Your objective:
An exact copy of every record below is required, with the pictures left out.

(Collection entries)
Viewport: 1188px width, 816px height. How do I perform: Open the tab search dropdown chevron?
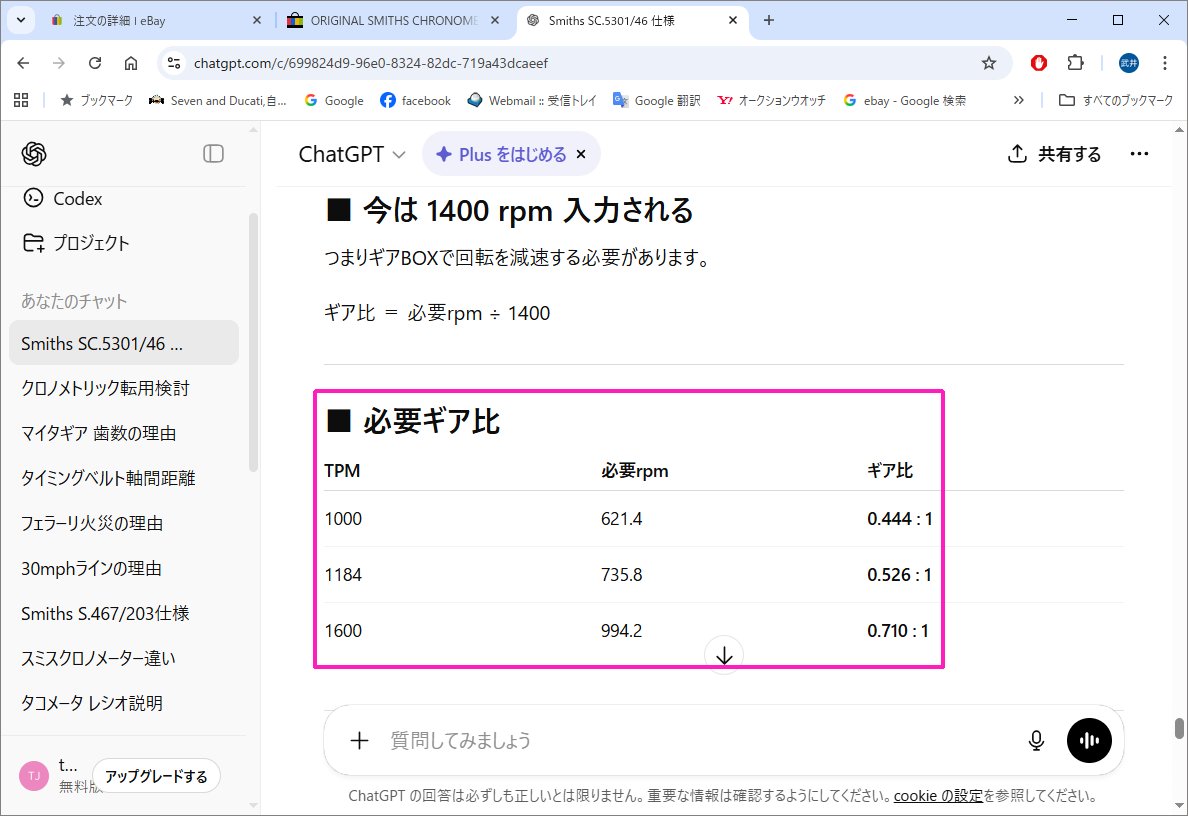point(21,20)
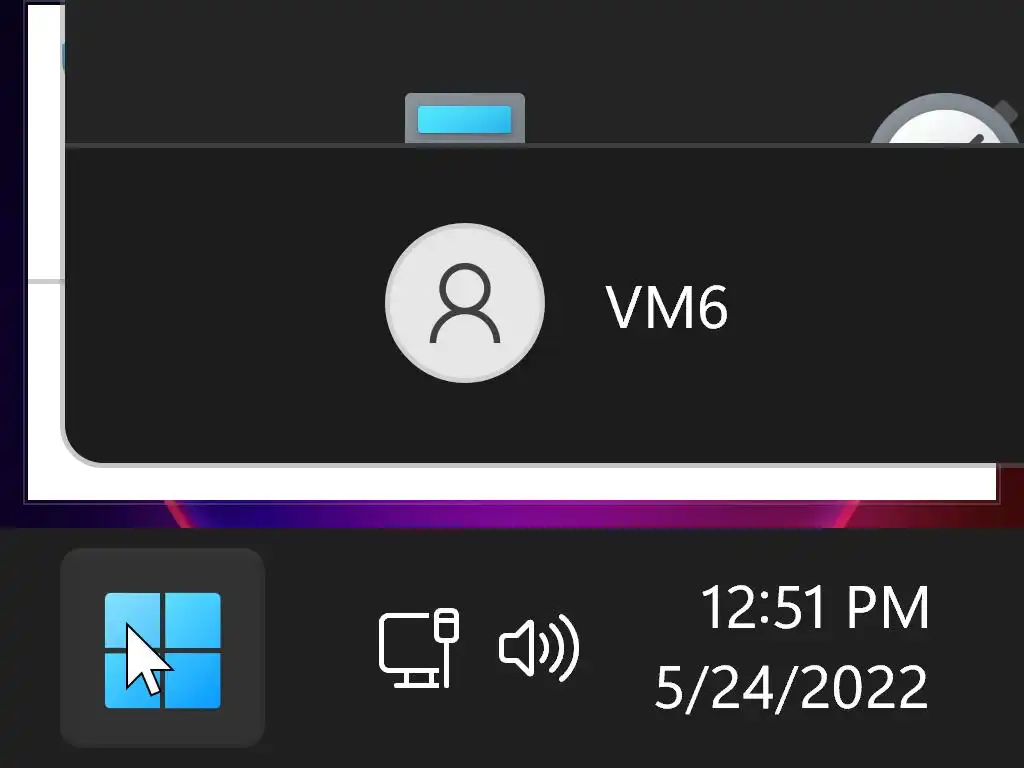Image resolution: width=1024 pixels, height=768 pixels.
Task: Open the wired network status icon
Action: tap(419, 648)
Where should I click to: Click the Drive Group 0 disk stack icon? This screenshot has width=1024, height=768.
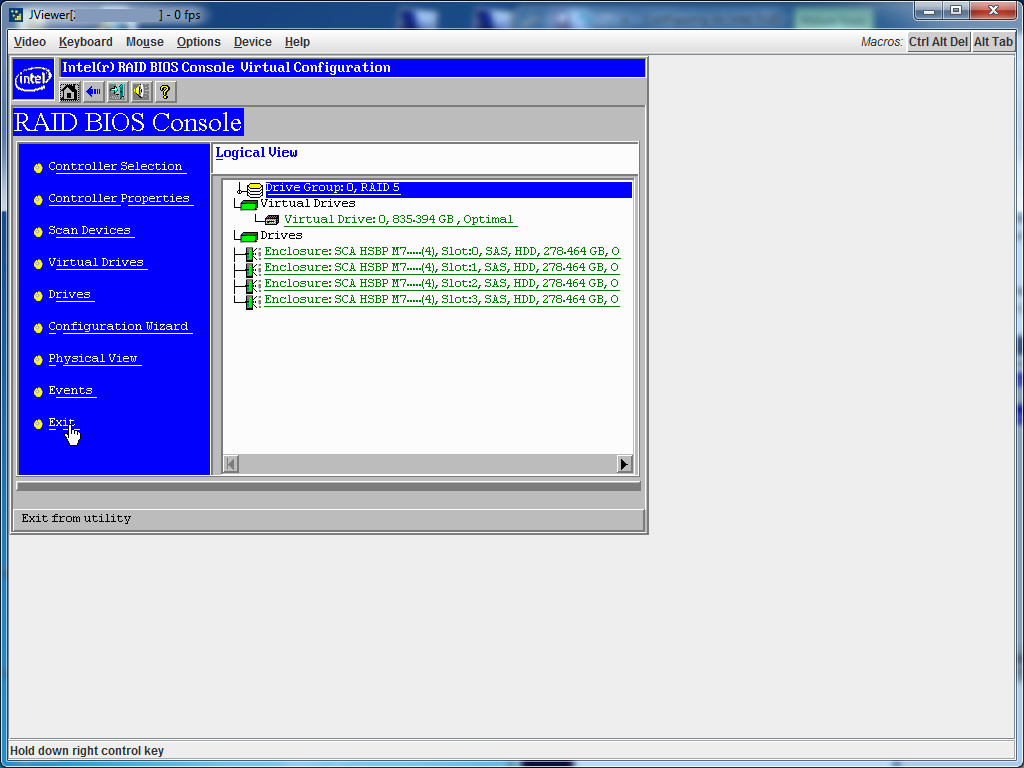point(254,189)
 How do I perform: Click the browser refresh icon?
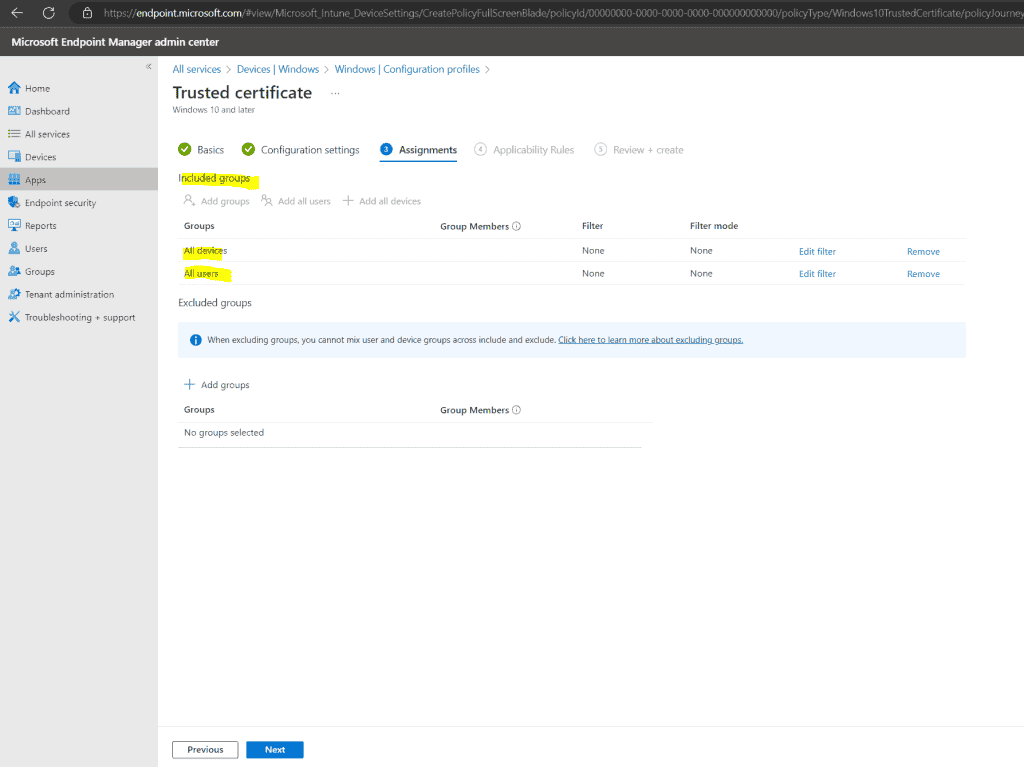pyautogui.click(x=47, y=15)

Worked solution:
Viewport: 1188px width, 816px height. How do I perform: Open the tab search dropdown chevron?
point(21,20)
Image resolution: width=1024 pixels, height=768 pixels.
Task: Open the wired network status icon
Action: tap(419, 648)
Where should I click to: Click the Drive Group 0 disk stack icon? This screenshot has width=1024, height=768.
point(254,189)
 How do I perform: Click the browser refresh icon?
pyautogui.click(x=47, y=15)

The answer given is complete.